Oracle Corporation Australia

By Dylan Bushell-Embling
Tuesday, 18 June, 2024

Google Cloud forges multicloud partnership with Oracle

Google Cloud has announced a wide-ranging cloud partnership with Oracle aimed at helping customers simplify cloud migration as well as multicloud deployment and management. Under the agreement, Oracle and Google Cloud will partner to give customers the choice to combine Oracle Cloud Infrastructure and Google Cloud technologies.

Google Cloud’s Cross-Cloud Interconnect will initially be made available for customers onboarding in 11 global regions, allowing customers to deploy general-purpose workloads with no cross-cloud data transfer charges. This will give customers operating in cross-cloud interconnet regions including Australia East (Sydney) and Australia South East (Melbourne) the ability to access a low-latency, high-throughput, private connection between the two cloud providers.

Meanwhile, the new offering Oracle Database@Google Cloud is expected to launch later this year. The solution will provide the highest level of Oracle database and network performance, along with feature and pricing parity with OCI.

Both companies have agreed to jointly go to market with the new solution, which will be offered with flexible purchasing options including a simplified purchasing and contracting experience via Google Cloud Marketplace.

Oracle will meanwhile operate and manage Oracle database services directly within Google Cloud datacentres globally, including its Oracle Exadata Database Service, Oracle Autonomous Database Service and Oracle Real Application Clusters. The services will initially launch in regions in North America and Europe before expanding to additional regions worldwide.

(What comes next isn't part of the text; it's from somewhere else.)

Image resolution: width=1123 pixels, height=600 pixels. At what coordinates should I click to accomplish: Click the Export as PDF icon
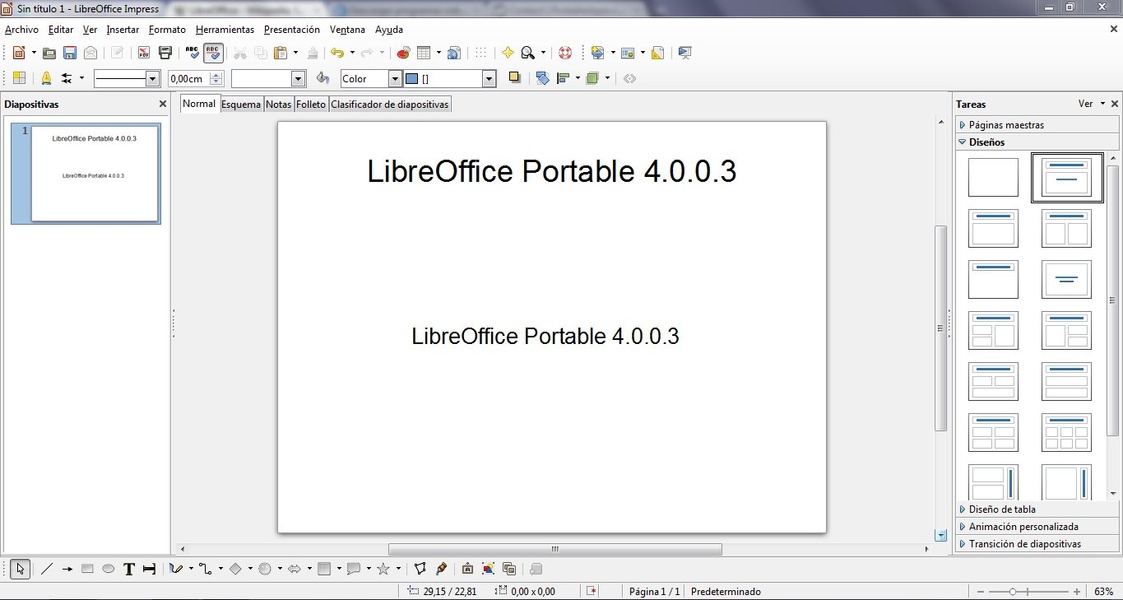[144, 53]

Oracle Chairman and CEO Larry Ellison said the joint initiative demonstrates that customers want the flexibility to use multiple clouds. “To meet this growing demand, Google and Oracle are seamlessly connecting Google Cloud services with the very latest Oracle Database technology,” he said. “By putting Oracle Cloud Infrastructure hardware in Google Cloud datacentres, customers can benefit from the best possible database and network performance.”